The refrigerator holds the greatest bounty of food, but it was also where people stored their lunch, and Adam knew from experience – people took notice if their lunch went missing. Some attrition would be blamed on the cleaners, but Adam couldn’t tip the balance – it was all about stealth. His first step was to identify food that had been forgotten or abandoned (rather than simply saved for later). This was crucial. Next, came concealment – he might strategically move some chicken pasta salad behind a tub of margarine, or an apple onto another shelf – burying items in the vegetable drawers, Adam felt, would eventually arouse suspicion. Finally, harnessing every last ounce of resolve, he would wait – if the article of food hadn’t been claimed in two days, it was all his.
Adam opens the fr
idge now to see what’s ready for harvest. A half-eaten Greggs’ cheese and ham baguette, positioned behind a jar of mayonnaise, has been inching past its use-by-date for days. Shakily, he unwraps the baguette and takes a massive bite: the dough is tough, the cheese hard and the ham flavourless, but to Adam, it tastes Michelin-star good. After wolfing it down and licking his fingers, he pockets a few of the shrivelled grapes from a punnet on the second shelf and scours the fridge for anything else. Scurvy is a growing concern. Fruit is scarce, and vegetables – aside from limp brown lettuce leaves – are rare as hens’ teeth. For the first time in his life, he craves broccoli, and some nights he can’t sleep for visions of sautéed green beans or steamed cauliflower cooked al dente.
When Adam wasn’t obsessing about his stomach, he fixated on grooming. Keeping clean was a never-ending challenge, especially because he only had the clothes he was standing up in. Using one of the disabled toilets as a makeshift laundry, Adam washed his socks on a Tuesday, his boxers on a Thursday and his shirt on Sundays to make sure everything wasn’t wet at the same time. Fortunately, there was a heating vent in the toilet, but the results were crinkly at best and at worst, frustratingly slow – sometimes he had to quickly put on the damp item and wear it back to the corner office before the security guards resumed their rounds.

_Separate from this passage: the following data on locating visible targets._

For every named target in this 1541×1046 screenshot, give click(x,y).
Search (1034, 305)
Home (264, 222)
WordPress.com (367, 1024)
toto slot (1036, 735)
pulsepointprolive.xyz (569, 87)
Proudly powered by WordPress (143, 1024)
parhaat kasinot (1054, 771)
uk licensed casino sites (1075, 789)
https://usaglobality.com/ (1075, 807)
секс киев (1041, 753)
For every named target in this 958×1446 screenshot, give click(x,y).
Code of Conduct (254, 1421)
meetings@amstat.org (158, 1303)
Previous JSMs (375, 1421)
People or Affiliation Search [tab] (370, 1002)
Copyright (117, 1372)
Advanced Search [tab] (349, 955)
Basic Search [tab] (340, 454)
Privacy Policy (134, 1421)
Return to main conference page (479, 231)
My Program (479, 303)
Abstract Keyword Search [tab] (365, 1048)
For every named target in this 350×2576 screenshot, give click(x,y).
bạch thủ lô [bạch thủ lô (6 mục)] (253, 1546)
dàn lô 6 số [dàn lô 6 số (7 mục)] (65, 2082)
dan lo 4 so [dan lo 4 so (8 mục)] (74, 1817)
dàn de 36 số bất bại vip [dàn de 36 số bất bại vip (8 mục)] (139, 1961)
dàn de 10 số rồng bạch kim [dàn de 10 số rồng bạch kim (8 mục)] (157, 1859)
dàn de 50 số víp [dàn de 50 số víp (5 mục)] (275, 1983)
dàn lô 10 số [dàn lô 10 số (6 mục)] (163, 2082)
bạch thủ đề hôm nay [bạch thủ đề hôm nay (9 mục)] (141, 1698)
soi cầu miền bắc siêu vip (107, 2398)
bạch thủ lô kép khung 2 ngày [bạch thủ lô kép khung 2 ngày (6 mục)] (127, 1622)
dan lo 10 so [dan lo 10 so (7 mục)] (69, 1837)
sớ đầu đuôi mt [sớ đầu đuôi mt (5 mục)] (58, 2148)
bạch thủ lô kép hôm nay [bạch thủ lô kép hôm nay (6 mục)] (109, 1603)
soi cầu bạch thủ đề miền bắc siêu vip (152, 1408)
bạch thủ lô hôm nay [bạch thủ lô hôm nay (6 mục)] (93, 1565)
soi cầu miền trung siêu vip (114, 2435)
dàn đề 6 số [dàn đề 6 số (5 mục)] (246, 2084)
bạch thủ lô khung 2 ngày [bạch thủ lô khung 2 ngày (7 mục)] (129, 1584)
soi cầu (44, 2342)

General hygiene was an issue too. Pirate baths left him vulnerable (what if someone knocked on the bathroom door while he was naked and dripping wet?) so he preferred to wash with a supply of cleaning wipes he’d found stashed in a cupboard. Razor blades were almost impossible to come by, so Adam had decided to let his beard grow out, keeping it trimmed. He kept his hair short too – by snipping some off every day, he could keep the shape relatively even (with only a couple of missteps – a bald patch on the first attempt, and a nicked ear on the second). The discovery of a discarded tube of toothpaste in a wastepaper basket meant Adam could brush his teeth (using a piece of paper towel wrapped around his index finger), and there was a good stock of mouthwash, and even dental floss, in the office. Despite all these efforts, he noticed a definite musky aroma emanating from his person – particularly his feet – and his suit was developing a kaleidoscope of stains that no amount of dabbing and sponging could remedy.